According to the 2011 census the population of the ward was 14,603.

==County elections==
===2019 by-election===
Labour councillor (since 2012) Jim Murphy died in December 2018 aged 72. A by-election was arranged for 21 February 2019 which was won by Andrea Gibson for Plaid Cymru by 52 votes over the Labour candidate, a swing of 18% in comparison with the May 2017 election. The Labour leader of Cardiff Council described it as " a bad day, in a week of absolute political chaos nationally" (referring to the formation of The Independent Group at Westminster).

In October 2019 Councillor Gibson resigned the Plaid Cymru party whip in protest at the treatment of colleague Neil McEvoy. She remained as an independent councillor.
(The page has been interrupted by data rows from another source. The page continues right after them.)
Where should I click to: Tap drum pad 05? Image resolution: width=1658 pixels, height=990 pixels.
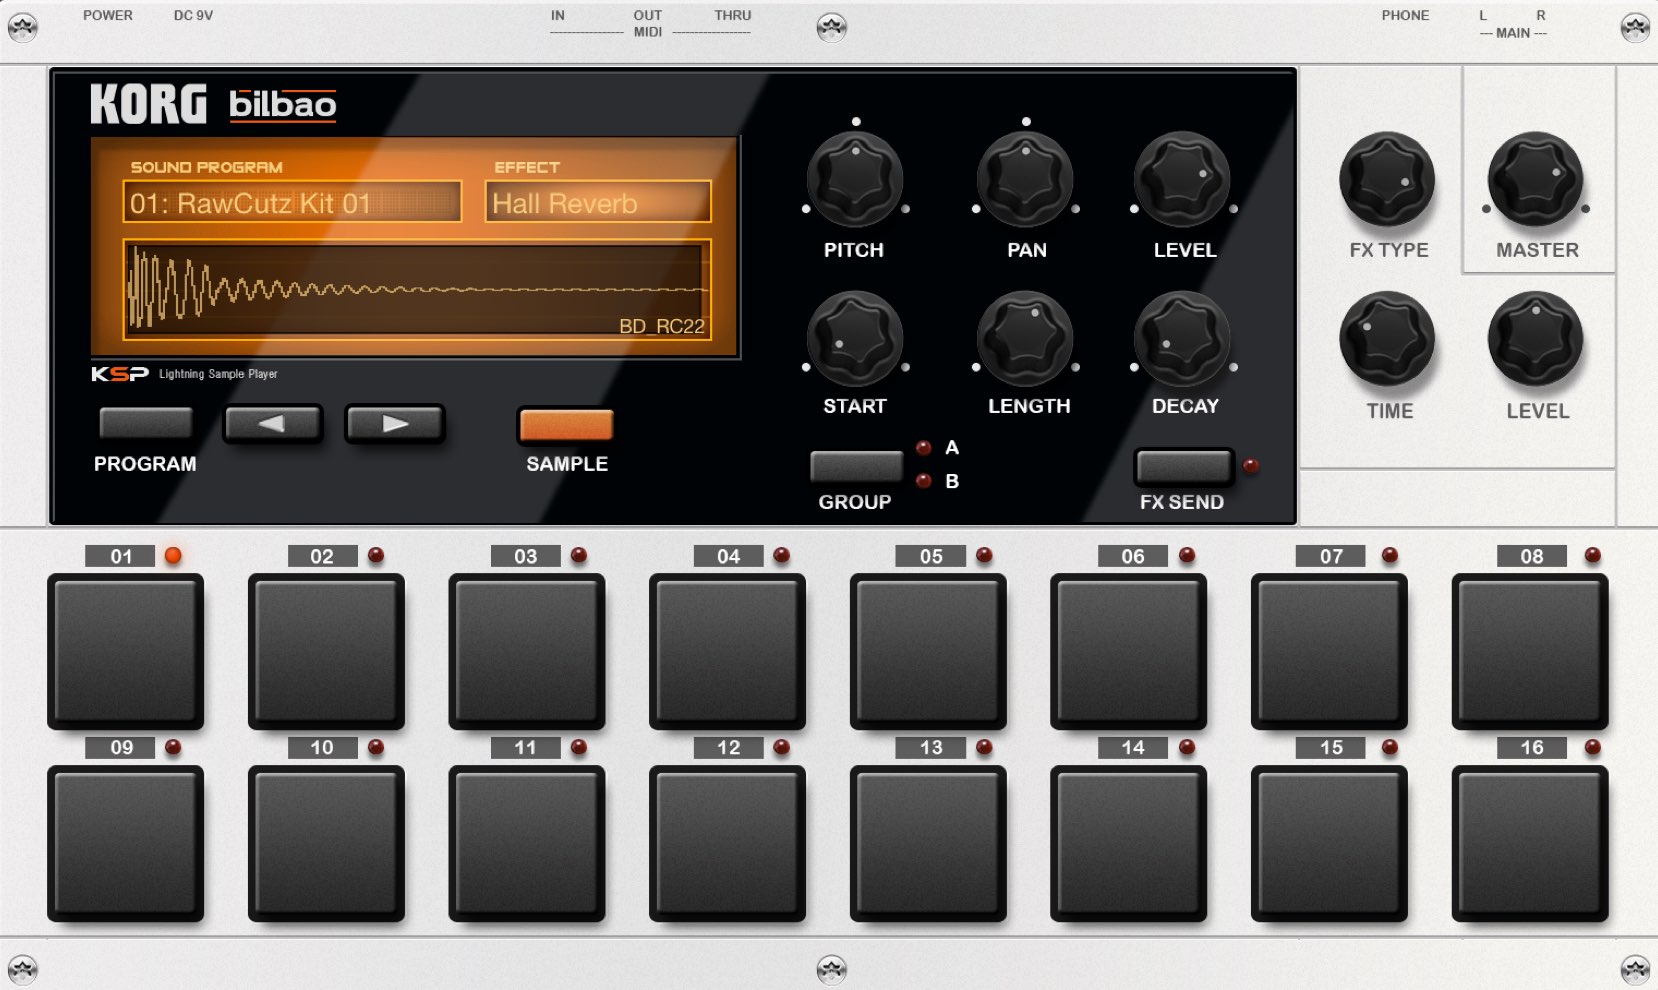point(928,651)
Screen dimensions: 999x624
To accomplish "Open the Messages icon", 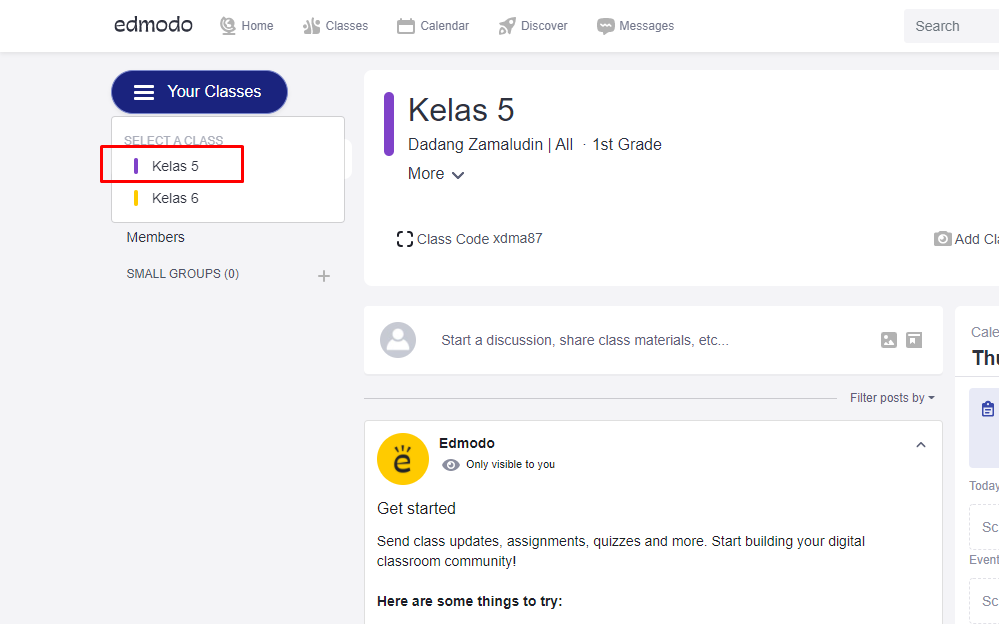I will point(602,25).
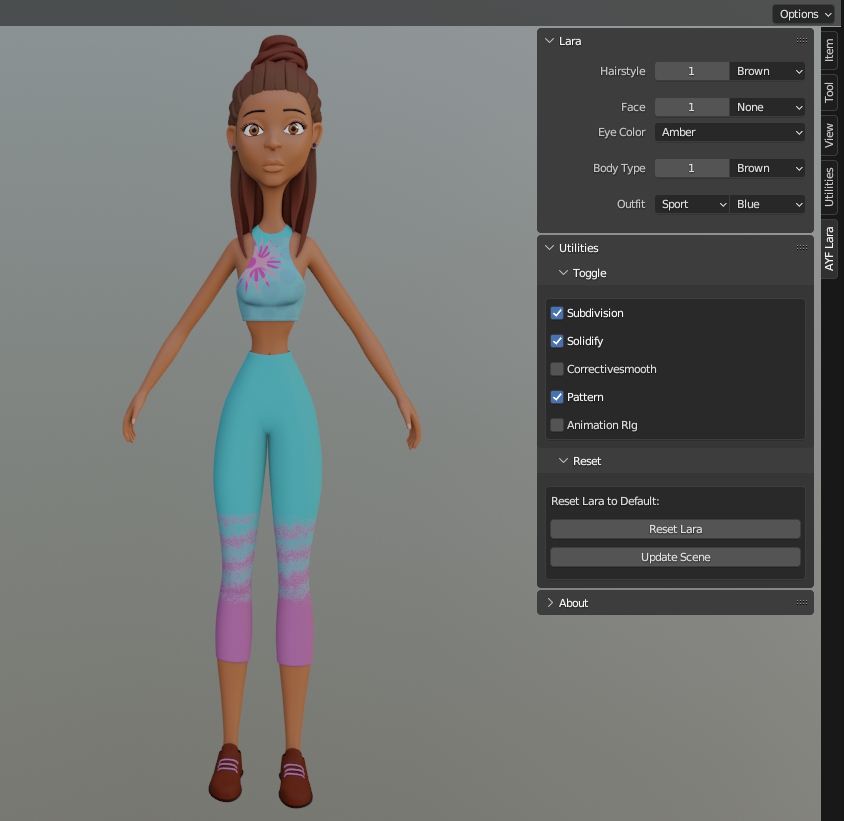Click the Update Scene button

675,557
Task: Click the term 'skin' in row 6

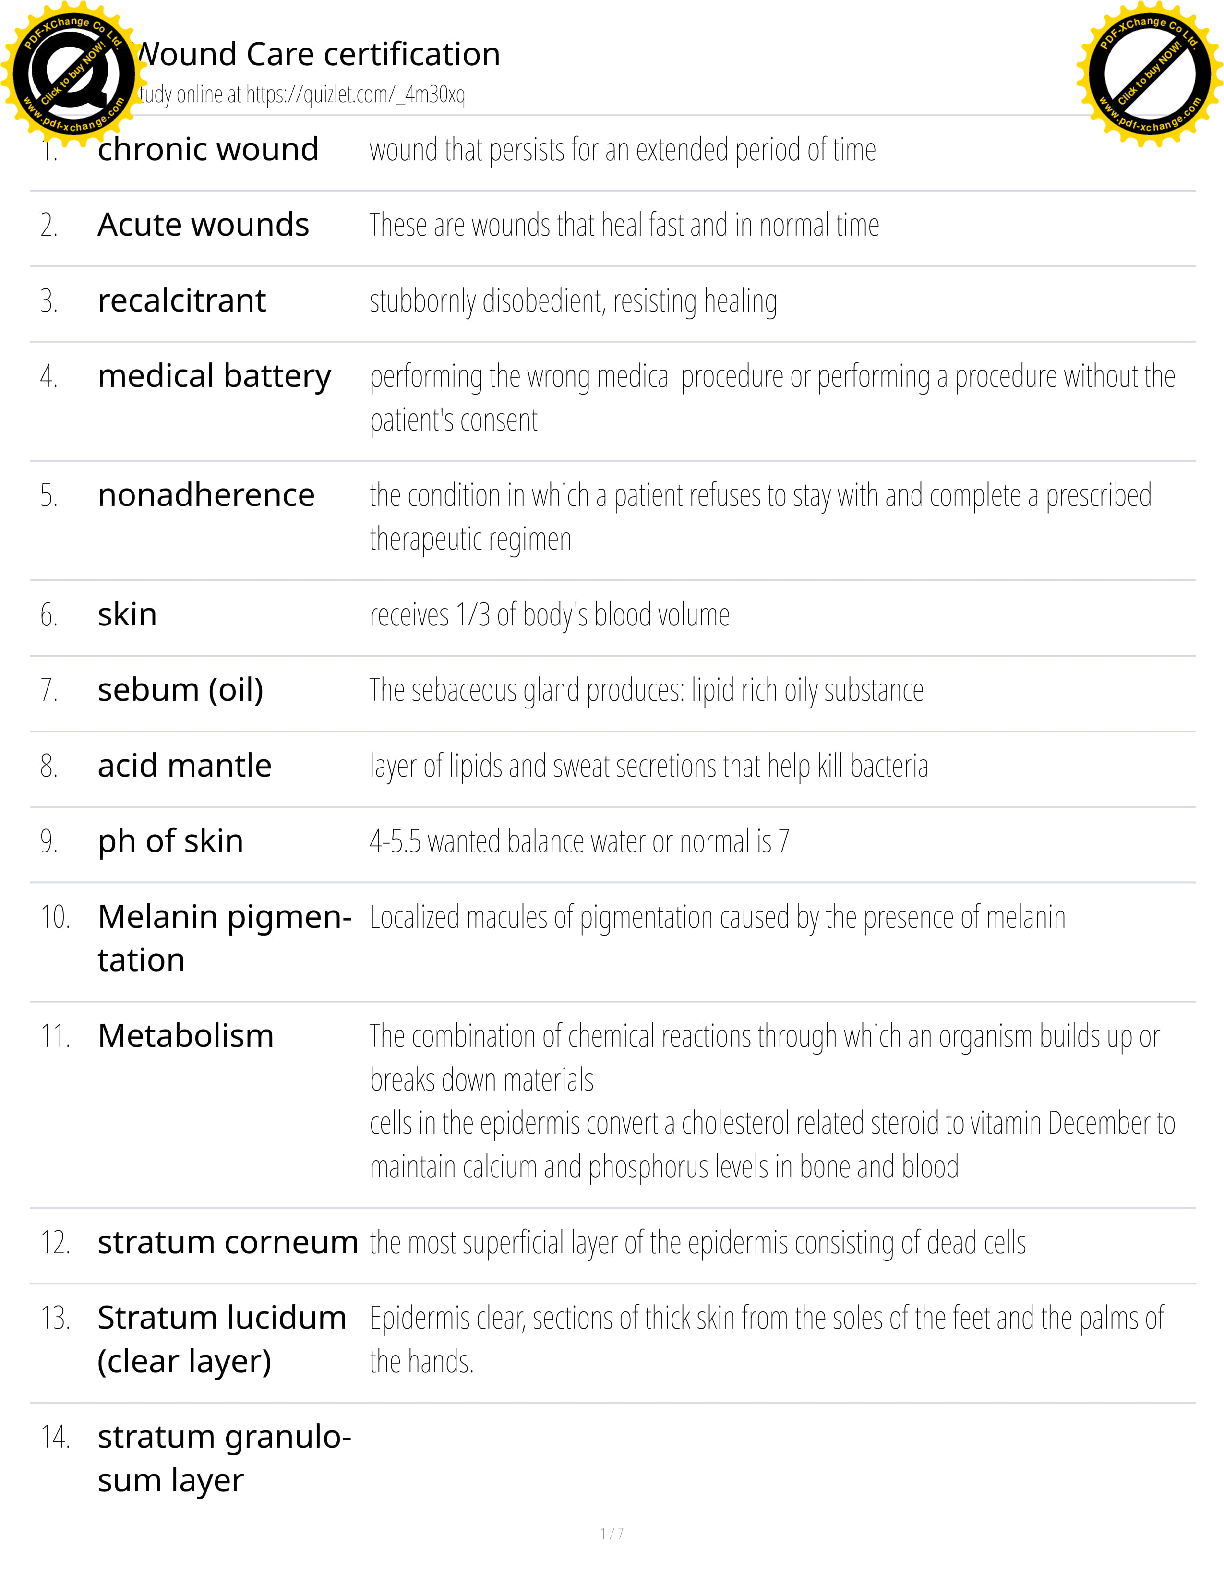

===Elections 1995 to 2017===
The ward had elected three Labour county councillors since 1995, when the new unitary authority was created. Cllr Russell Goodway has been an Ely councillor continuously since 1995 and was leader of Cardiff Council until 2004 (prior to 1995 he was a South Glamorgan councillor for the Canton ward).

2017 Cardiff Council election
| Party |  | Candidate | Votes | % | ±% |
|---|---|---|---|---|---|
|  | Labour | Irene Susan Goddard * | 1,472 | 19% |  |
|  | Labour | James William Murphy * | 1,380 | 18% |  |
|  | Labour | Russell Vivian Goodway | 1,269 | 16% |  |
|  | Plaid Cymru | Lowri Brown | 786 | 10% |  |
|  | Plaid Cymru | Christopher Neil Newth | 745 | 10% |  |
|  | Plaid Cymru | Andrea Emily Gibson | 622 | 8% |  |
|  | Conservative | Owen Rhys Robbins | 509 | 7% |  |
|  | Conservative | Leighton McEwan | 507 | 6% |  |
|  | Liberal Democrats | Linda Margaret Amoss | 267 | 3% |  |
|  | Liberal Democrats | Michael Rees | 97 | 1% |  |
|  | Liberal Democrats | Matthew Hemsley | 84 | 1% |  |
|  | TUSC | Richard Michael Edwards | 64 | 1% |  |
| Turnout |  |  |  | 29% |  |

- = sitting councillor prior to the election

Councillors Goddard, Murphy and Goodway were also the winners of the May 2012 elections.

At the 2004 elections, the Ely ward's Labour councillor of 30 years, Charlie Gale, stood as an Independent in an attempt to unseat (the then unpopular) Cllr Goodway. Goodway retained his seat by only 63 votes. Goodway immediately stood down as Council leader, but accused senior Labour figures of conspiring against him.

===1973-1995===
Prior to the formation of the new Cardiff unitary authority, Ely was a ward to Cardiff City Council (a district council of South Glamorgan). Six city councillors were elected at the 1973, 1976 and 1979 elections. This was reduced to three from the 1983 election onwards.

Cllr Bill Buttle was one of the ward's representatives for 23 years, until stepping down in 1991. He was responsible for the Western Leisure Centre being built in Ely. Cllr Charlie Gale was an Ely councillor for 30 years from 1973 before standing as an Independent in 2004.